Whilst on my elective module in Peru, I was invited to address the medical faculty during the weekly Grand Round on ‘Pneumonia and Atypical Organisms’. Besides this, I decided to dedicate some time to present evidence against the use of Metamizole in children due to a significant risk of agranulocytosis. This was a sensitive and controversial topic to broach as Metamizole is routinely used in Peru to treat fevers. Nonetheless, I was relieved to hear afterwards, from some of the doctors and nurses who attended, that they would stick to just paracetamol in their future practice. This was a personal highlight for me as it took a lot of courage to speak out when my opinion went completely against standard practice.
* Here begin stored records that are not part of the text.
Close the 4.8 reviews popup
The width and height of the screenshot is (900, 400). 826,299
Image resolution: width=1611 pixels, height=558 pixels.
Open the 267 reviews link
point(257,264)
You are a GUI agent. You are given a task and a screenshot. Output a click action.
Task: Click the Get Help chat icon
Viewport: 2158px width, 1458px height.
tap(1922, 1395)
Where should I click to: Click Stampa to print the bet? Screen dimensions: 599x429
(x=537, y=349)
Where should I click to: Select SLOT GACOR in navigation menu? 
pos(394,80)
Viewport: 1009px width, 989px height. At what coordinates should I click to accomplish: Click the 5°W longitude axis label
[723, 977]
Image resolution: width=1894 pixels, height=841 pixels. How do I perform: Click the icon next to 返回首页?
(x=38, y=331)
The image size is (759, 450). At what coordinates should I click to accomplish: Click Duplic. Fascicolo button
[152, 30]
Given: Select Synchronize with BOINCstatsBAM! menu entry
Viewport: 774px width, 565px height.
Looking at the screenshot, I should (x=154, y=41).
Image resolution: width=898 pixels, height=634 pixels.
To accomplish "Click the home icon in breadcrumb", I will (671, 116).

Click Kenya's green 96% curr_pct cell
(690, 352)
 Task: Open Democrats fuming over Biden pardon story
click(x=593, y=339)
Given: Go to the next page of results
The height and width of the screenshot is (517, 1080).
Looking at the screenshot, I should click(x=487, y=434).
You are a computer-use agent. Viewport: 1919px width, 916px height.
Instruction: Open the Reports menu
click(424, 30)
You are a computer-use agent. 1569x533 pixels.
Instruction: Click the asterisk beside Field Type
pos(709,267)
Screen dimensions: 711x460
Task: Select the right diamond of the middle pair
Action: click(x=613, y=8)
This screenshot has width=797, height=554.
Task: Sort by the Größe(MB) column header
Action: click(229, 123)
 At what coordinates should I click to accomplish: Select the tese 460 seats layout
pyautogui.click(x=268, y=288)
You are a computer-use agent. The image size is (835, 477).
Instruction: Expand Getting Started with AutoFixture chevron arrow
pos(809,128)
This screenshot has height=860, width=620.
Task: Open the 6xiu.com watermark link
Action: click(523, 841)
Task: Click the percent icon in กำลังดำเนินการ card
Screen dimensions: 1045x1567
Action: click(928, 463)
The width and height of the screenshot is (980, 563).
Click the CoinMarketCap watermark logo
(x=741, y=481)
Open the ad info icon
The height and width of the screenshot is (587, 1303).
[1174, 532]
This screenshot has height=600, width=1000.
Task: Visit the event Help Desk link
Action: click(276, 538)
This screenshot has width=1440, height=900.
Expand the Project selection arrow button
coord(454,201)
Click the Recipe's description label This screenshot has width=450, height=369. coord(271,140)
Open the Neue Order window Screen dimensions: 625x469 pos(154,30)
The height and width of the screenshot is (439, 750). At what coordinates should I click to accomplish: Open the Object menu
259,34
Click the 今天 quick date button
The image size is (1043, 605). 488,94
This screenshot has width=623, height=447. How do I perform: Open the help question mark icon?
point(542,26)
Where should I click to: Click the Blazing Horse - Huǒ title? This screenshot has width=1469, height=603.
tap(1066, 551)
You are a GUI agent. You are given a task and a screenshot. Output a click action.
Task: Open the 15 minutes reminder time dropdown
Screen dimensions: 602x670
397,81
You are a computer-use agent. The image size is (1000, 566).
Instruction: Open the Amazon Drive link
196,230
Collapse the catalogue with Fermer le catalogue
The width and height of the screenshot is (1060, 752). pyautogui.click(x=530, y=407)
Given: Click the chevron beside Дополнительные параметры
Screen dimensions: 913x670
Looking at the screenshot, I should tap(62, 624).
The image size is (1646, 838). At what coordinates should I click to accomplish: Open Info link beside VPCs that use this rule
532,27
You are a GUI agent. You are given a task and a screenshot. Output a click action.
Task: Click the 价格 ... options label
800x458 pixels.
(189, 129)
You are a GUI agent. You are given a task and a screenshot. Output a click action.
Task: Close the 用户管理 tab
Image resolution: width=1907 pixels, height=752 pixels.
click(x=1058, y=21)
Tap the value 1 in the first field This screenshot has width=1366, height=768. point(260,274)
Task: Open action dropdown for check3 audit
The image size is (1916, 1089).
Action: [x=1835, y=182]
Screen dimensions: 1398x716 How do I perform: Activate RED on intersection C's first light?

Since starting FY1 in Hull, my involvement in medical education has blossomed. I undertake weekly one-to-one bedside teaching with a final year student to help them to prepare for their upcoming final year exams as part of the Feedback Oriented Observed Teaching (FOOT) scheme. I generally encourage students to practice the clinical examinations that they feel least confident with and we search for patients with signs across the hospital. I also ask students to prepare a 5-10 minute presentation on a common condition to present to me at the beginning of each session. I have seen first hand how this has helped the students grow in confidence when presenting under pressure.
I have also established a new revision lecture series for clinical students in Hull & York Medical School (HYMS) covering the core medical specialties and surgery. After an initial discussion with one of the teaching fellows, he expressed concerns that attendance would be poor amongst the final year students based on previously run sessions. Thus, I contacted the students both via email and in person; liaising with my previous students from the FOOT scheme to advertise the sessions, and we arranged a time and location which suited the majority. Attendance has improved significantly over the initial sessions (up to 20 students) and I am hoping for a continuous improvement going forward. Accessibility is another important obstacle which I have learnt must be considered in order to optimise student engagement. Similarly, HYMS students are spread out in relatively small groups across much of Yorkshire, so we are currently coordinating with the other hospital sites to use a video link in order for lectures to be remotely accessible.
In the future, I will attend the HYMS Clinical Tutor Training Day, complete the Training the Trainer Course, gain an Advanced Life Support Instructor qualification, and complete a Postgraduate Masters in Medical Education. I believe all of these will enable me to continue providing relevant and effective teaching.